-- start of Data lines --

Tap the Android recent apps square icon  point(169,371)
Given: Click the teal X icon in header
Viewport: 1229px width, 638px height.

-- end of Data lines --
-- start of Data lines --

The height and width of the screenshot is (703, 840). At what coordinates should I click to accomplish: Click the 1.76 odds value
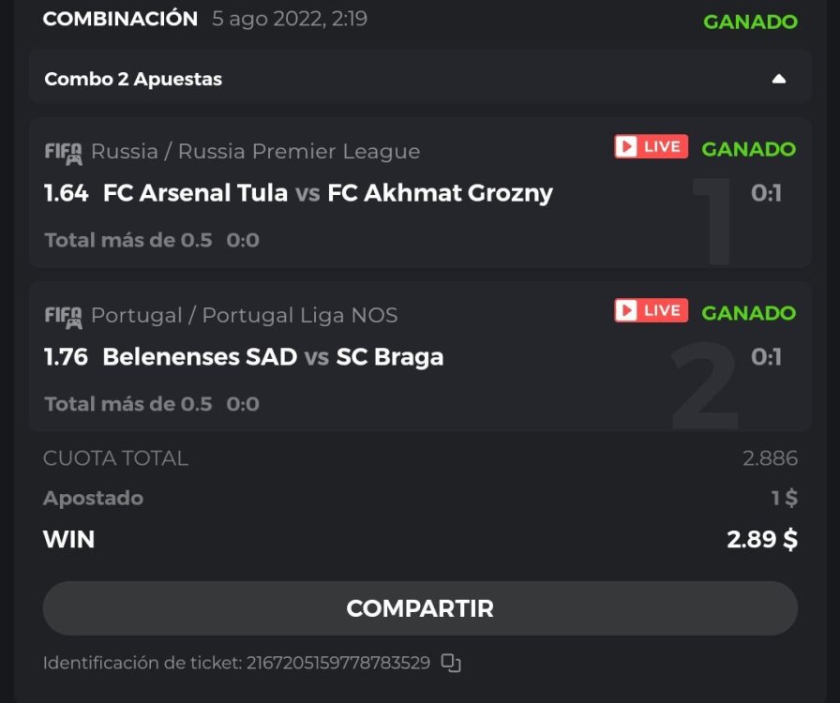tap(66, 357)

-- end of Data lines --

__Work required__.
Copy out each line of the data above that contains the word "height".

__Reply to the task__.
Viewport: 1229px width, 638px height.
The height and width of the screenshot is (703, 840). At what coordinates should I click to accomplish: Click the 1.76 odds value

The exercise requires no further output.